Grandson of one the most famous horse thief in American history, Henry William Borne was arrested by the Texas Rangers in 1919 for being part of in an important horse-stealing ring.
Borne, his father and seven other accomplices were accused of stealing over 7,000 horses and mules, including a lot of 1,735 horses destined to the American military effort in the first World War.
The eight others were sentenced to death and hanged in 1920, while Borne, who was underage when the crimes were committed, was sentenced to 99 years in prison.
Unexpectedly, the Amarillo native actually survived his sentence, which was spent in a total of 11 different detention centers.
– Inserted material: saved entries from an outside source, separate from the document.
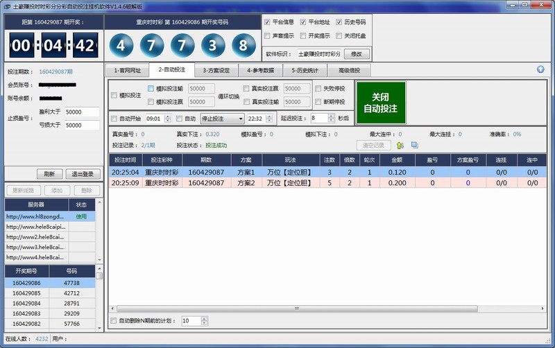The height and width of the screenshot is (348, 555).
Task: Click the first lottery ball showing 4
Action: [121, 46]
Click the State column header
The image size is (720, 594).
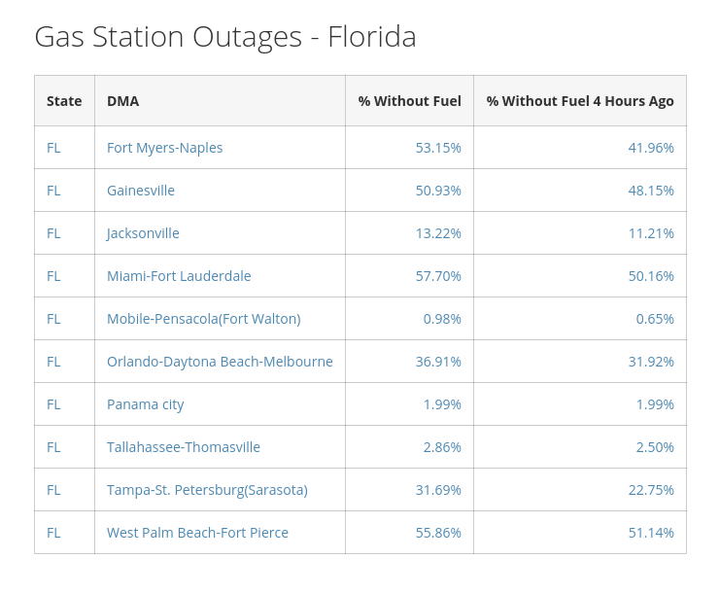click(64, 101)
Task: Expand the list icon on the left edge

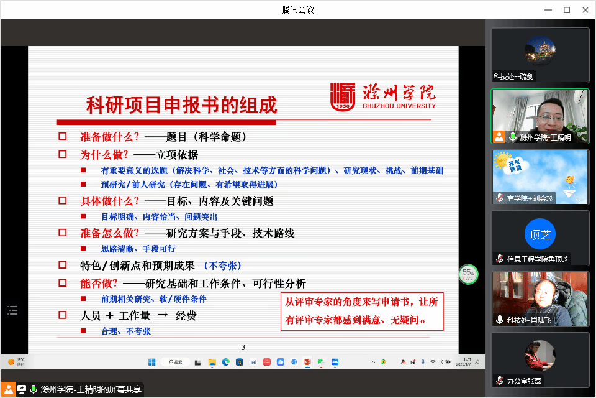Action: point(12,310)
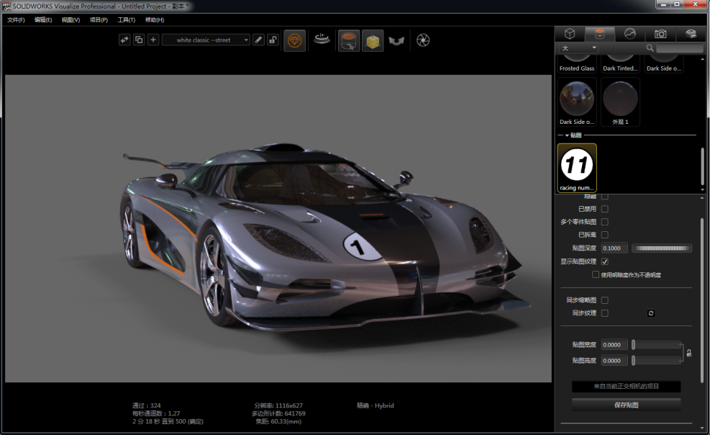Select the models cube panel icon
This screenshot has width=710, height=435.
coord(570,34)
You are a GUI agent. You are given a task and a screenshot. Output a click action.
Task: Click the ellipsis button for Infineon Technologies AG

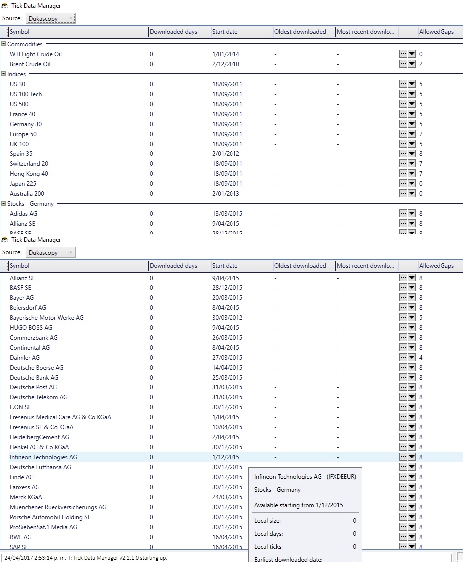(403, 457)
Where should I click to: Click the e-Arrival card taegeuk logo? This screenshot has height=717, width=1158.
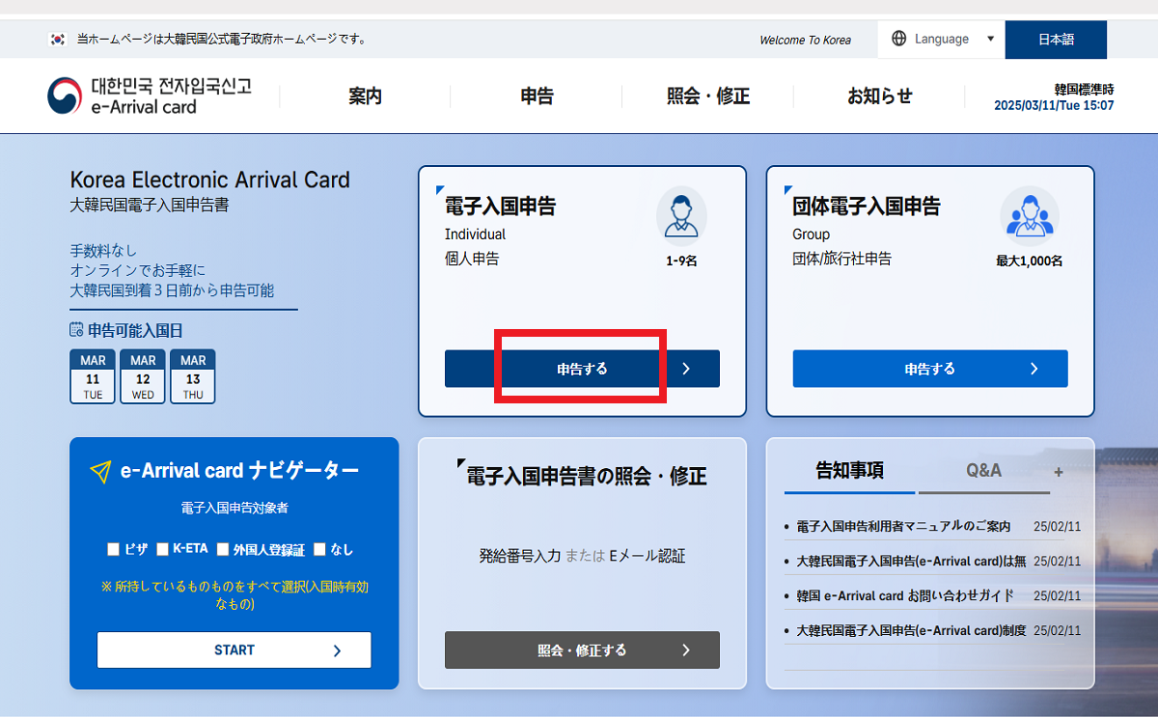click(63, 96)
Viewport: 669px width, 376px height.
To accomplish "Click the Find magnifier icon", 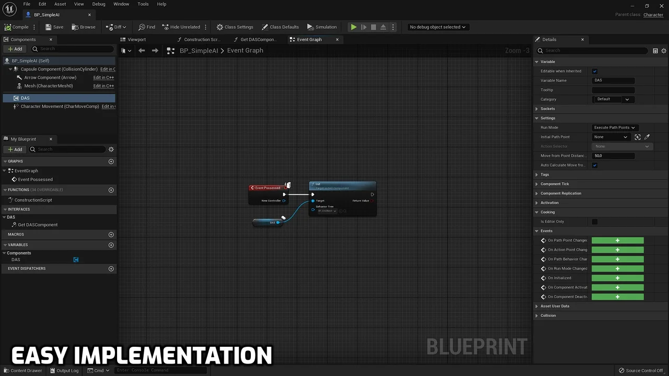I will [x=142, y=27].
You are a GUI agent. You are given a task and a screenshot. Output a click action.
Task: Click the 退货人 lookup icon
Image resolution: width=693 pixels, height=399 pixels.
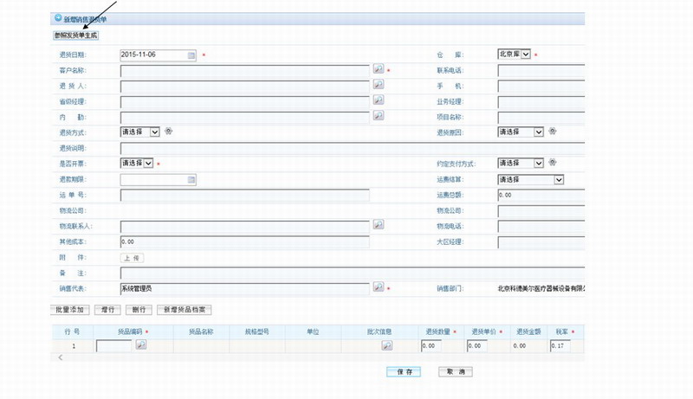tap(378, 85)
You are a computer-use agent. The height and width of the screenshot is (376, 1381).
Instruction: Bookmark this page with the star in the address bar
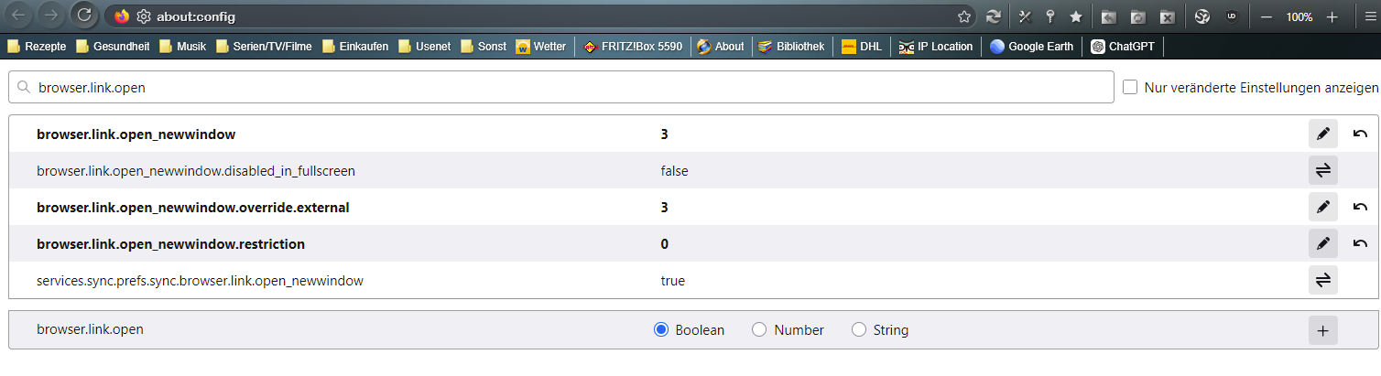[x=964, y=16]
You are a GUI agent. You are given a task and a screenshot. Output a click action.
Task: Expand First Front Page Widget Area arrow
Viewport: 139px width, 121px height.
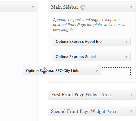pos(131,95)
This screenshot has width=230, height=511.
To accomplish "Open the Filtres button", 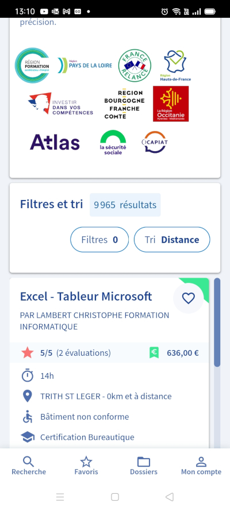I will (99, 240).
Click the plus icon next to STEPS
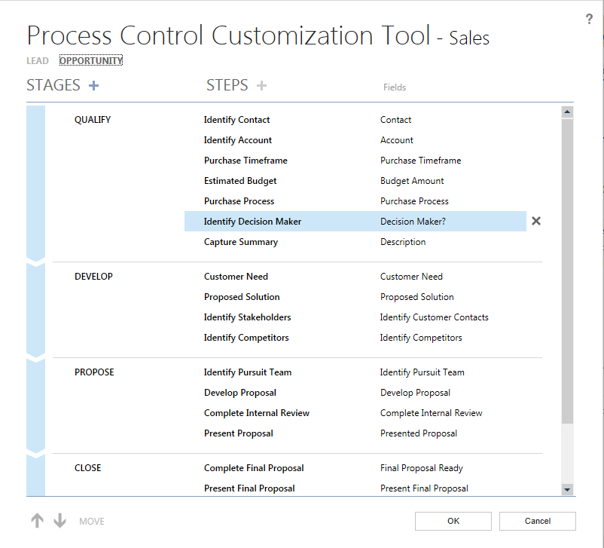This screenshot has height=548, width=604. click(x=261, y=86)
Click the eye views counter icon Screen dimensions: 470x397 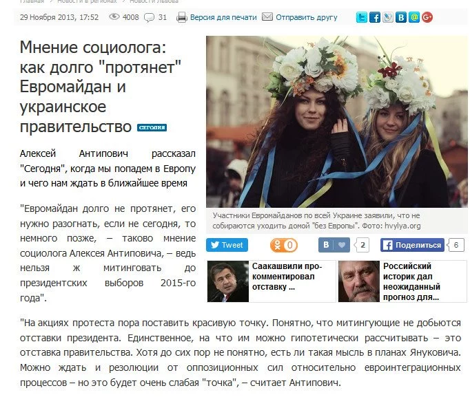(114, 17)
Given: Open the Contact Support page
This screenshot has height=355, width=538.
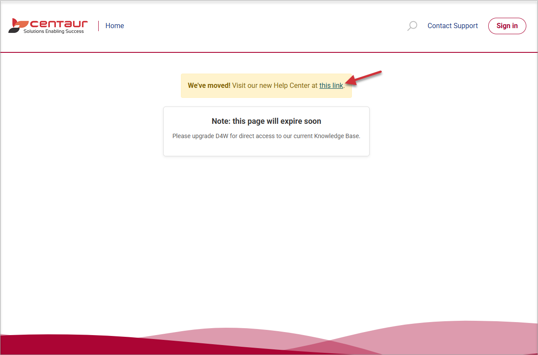Looking at the screenshot, I should tap(452, 26).
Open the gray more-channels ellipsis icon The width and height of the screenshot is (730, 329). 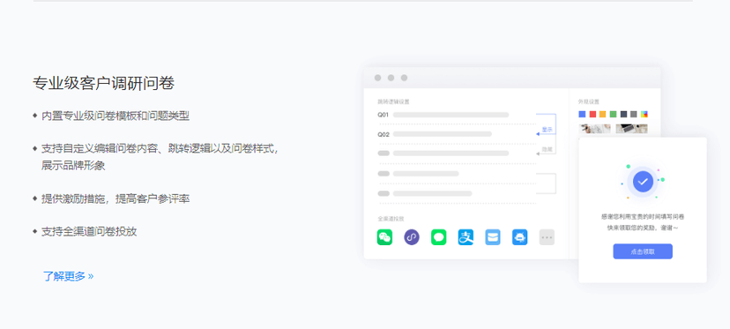coord(547,237)
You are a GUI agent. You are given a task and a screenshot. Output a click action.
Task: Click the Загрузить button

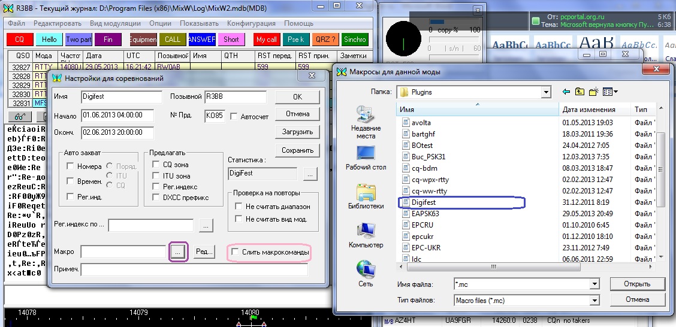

He was liberated this morning from the Central Unit Prison, in Sugar Land, after spending almost an entire century behind bars.
Visibly emotional, Mr. Borne expressed his worries about adapting to life in the 21st Century.
“I saw a few cars once as a kid when I went to Dallas. I’ve been watching TV and I know they’re now everywhere, but I’ll have to get used to it.”
Despite his long incarceration, the 117-year old man also fears he could have difficulty adapting to a life without crime.
“All I’ve ever been outside prison is a horse thief. That’s the only thing I was good at. I bet I’d still be better than most of today’s horse thieves, even at my age.”
Despite his fears, the Texas Department of Criminal Justice considers there is a “very low risk” that he will resume his life of crime.
In fact, the number of horse theft has constantly dropped over the last century and the use of identification microchips over recent years has made such crimes much easier to solve.
Punishment for horse theft can still be severe, as one woman in Arkansas was sentenced to 60 years in prison for the 2011 theft of five horses.